In the DevOps December call, we noted some frustrations with adore-djatoka.
It seems that adore-djatoka is implemented with default URLs like:
http://islandora-server/adore-djatoka/resolver?url_ver=Z39.88-2004&rft_id=http%3A%2F%2Fislandora-server%2Fislandora%2Fobject%2Fns%25pid%2Fdatastream%2FJP2%2Fview%3Ftoken%3Dmd5&svc_id=info%3Alanl-repo%2Fsvc%2FgetRegion&svc_val_fmt=info%3Aofi%2Ffmt%3Akev%3Amtx%3Ajpeg2000&svc.region=1536%2C2560%2C256%2C256&svc.level=3
Assuming a reverse proxy for djatoka, and djatoka hosted on a non-web facing tomcat server, this means a request to the webserver traverses:
- User Agent to Webserver's
adore-djatoka/resolver handler
- Webserver's
adore-djatoka/resolver handler to Tomcat's adore-djatoka/resolver
- Tomcat's
adore-djatoka/resolver to Webserver's /islandora/object/PID/datastream/DS/view
- Webserver's
/islandora/object/PID/datastream/DS/view to Fedora's datastream via API
- Return back up the call stack
The round trip from Tomcat to the webserver to fetch a Fedora datastream seems unnecessary.

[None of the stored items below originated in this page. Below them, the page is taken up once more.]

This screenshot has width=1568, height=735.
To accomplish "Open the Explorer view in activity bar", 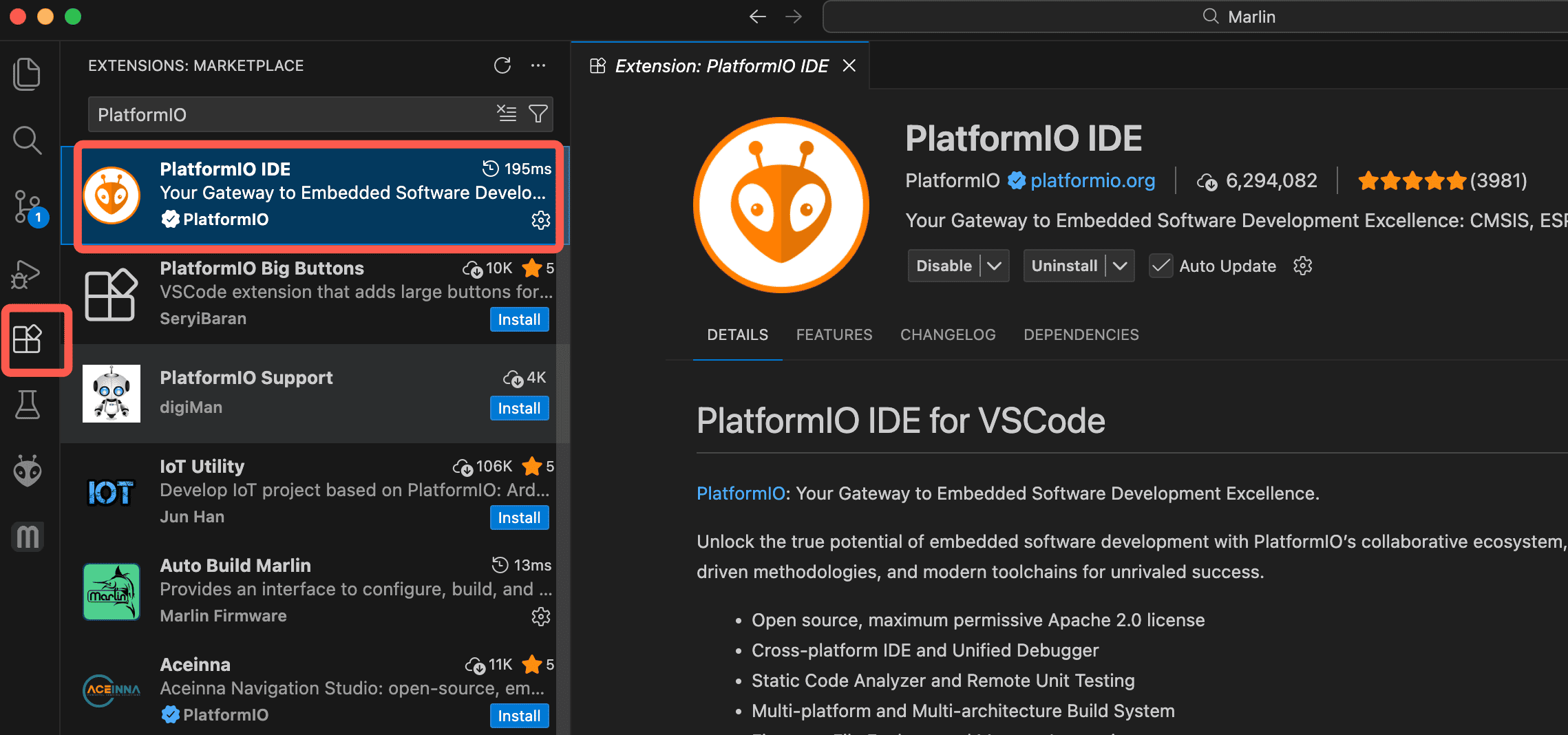I will coord(27,74).
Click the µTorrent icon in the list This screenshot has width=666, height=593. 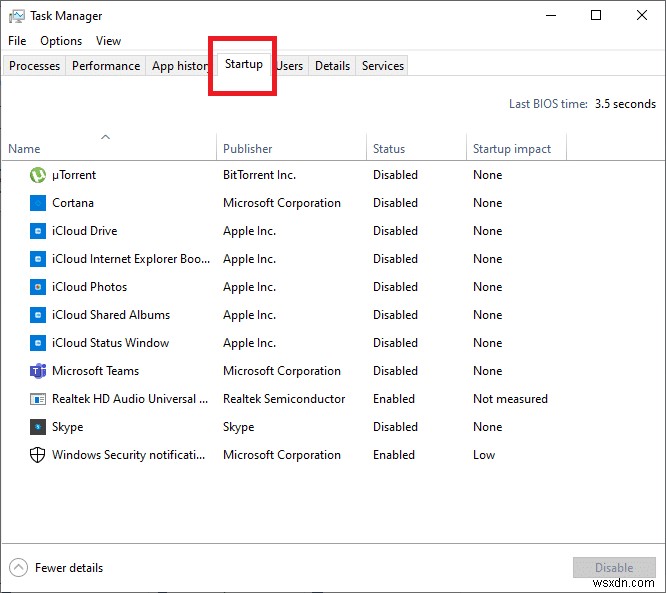tap(38, 175)
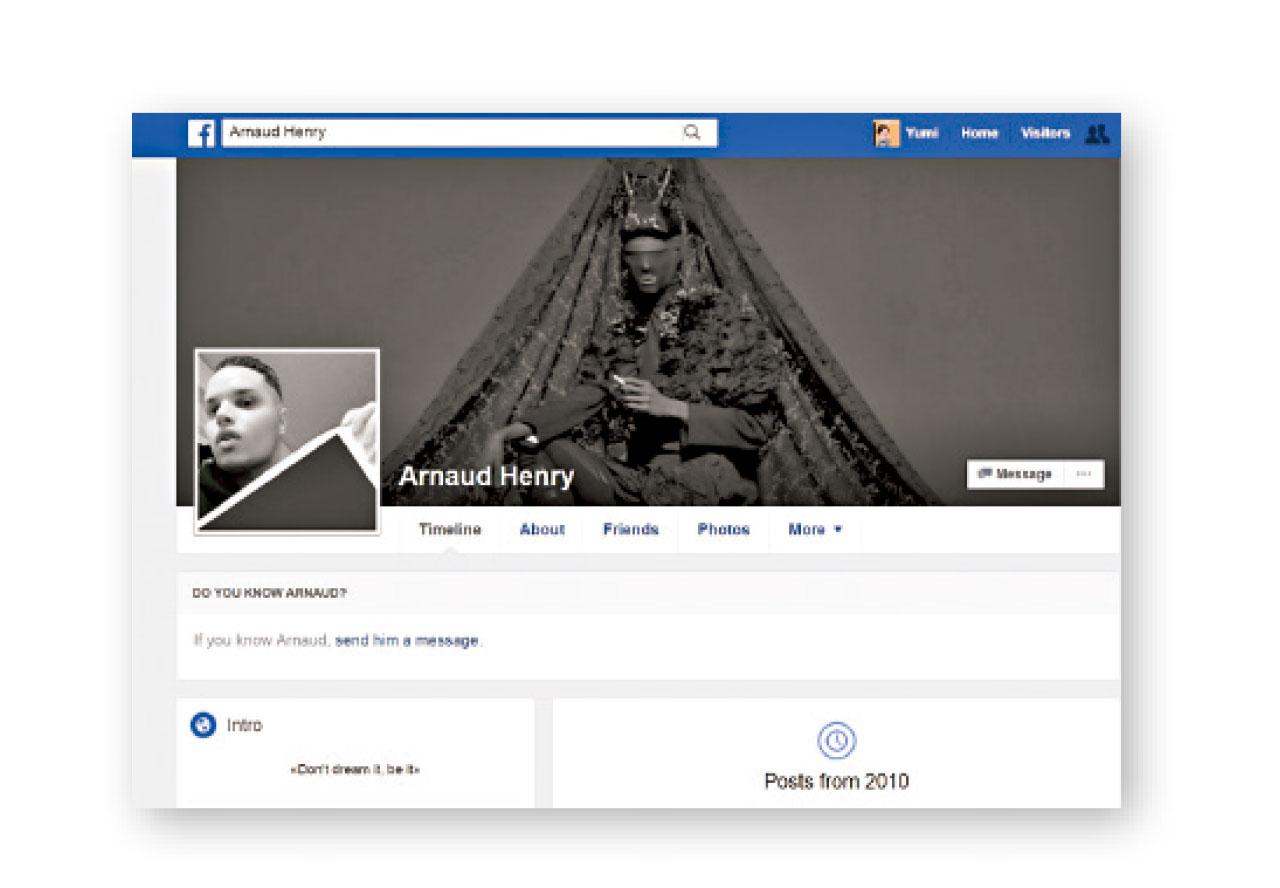The height and width of the screenshot is (888, 1280).
Task: Click Yumi's small avatar in top bar
Action: coord(886,133)
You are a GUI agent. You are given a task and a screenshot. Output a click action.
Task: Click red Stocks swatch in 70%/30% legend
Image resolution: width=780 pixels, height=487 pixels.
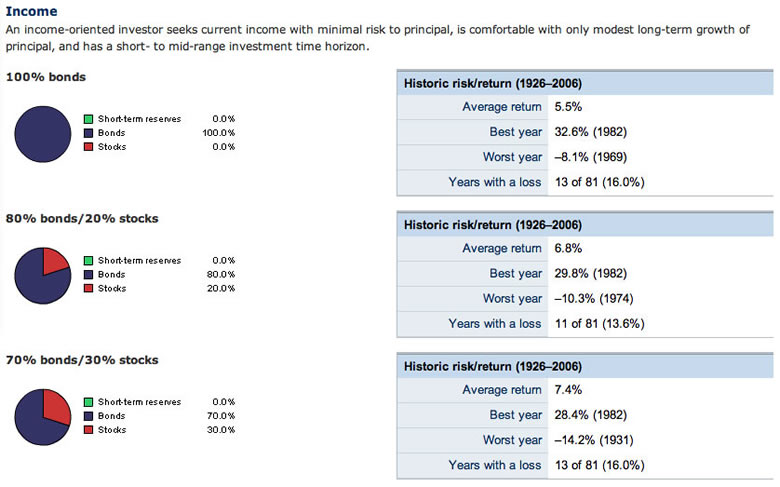click(x=89, y=430)
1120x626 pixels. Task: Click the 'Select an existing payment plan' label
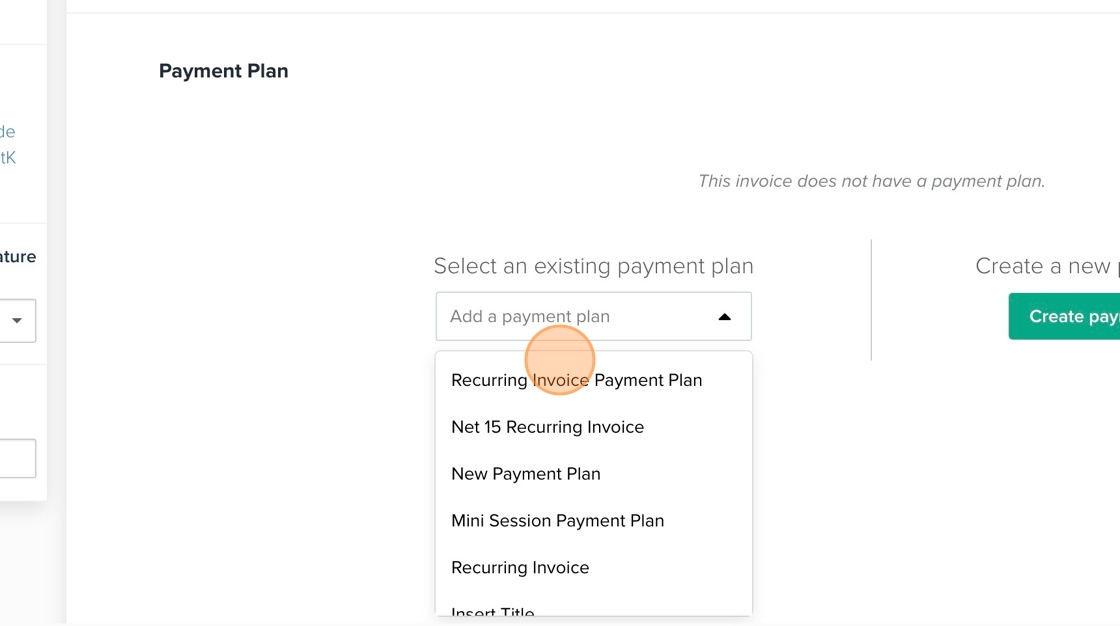594,266
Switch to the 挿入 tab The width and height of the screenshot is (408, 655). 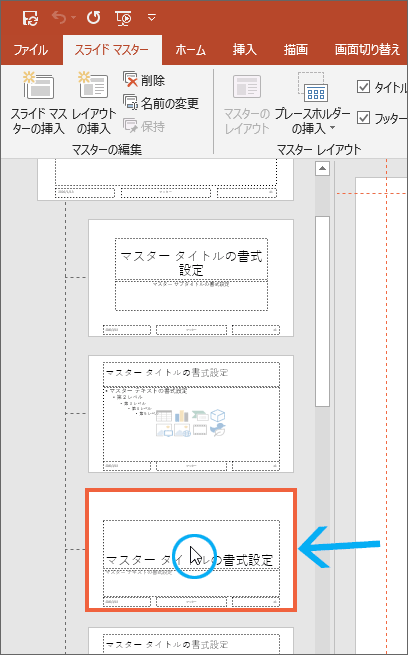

If the rft_id were formatted such that the Tomcat server could read directly from the Fedora server, this would save a potentially expensive network hop.
Is this just a configuration issue, or is it a design problem?
We also noted that adore-djatoka is not caching (or at least not effectively caching) requests, but is rather creating new temp files for every request.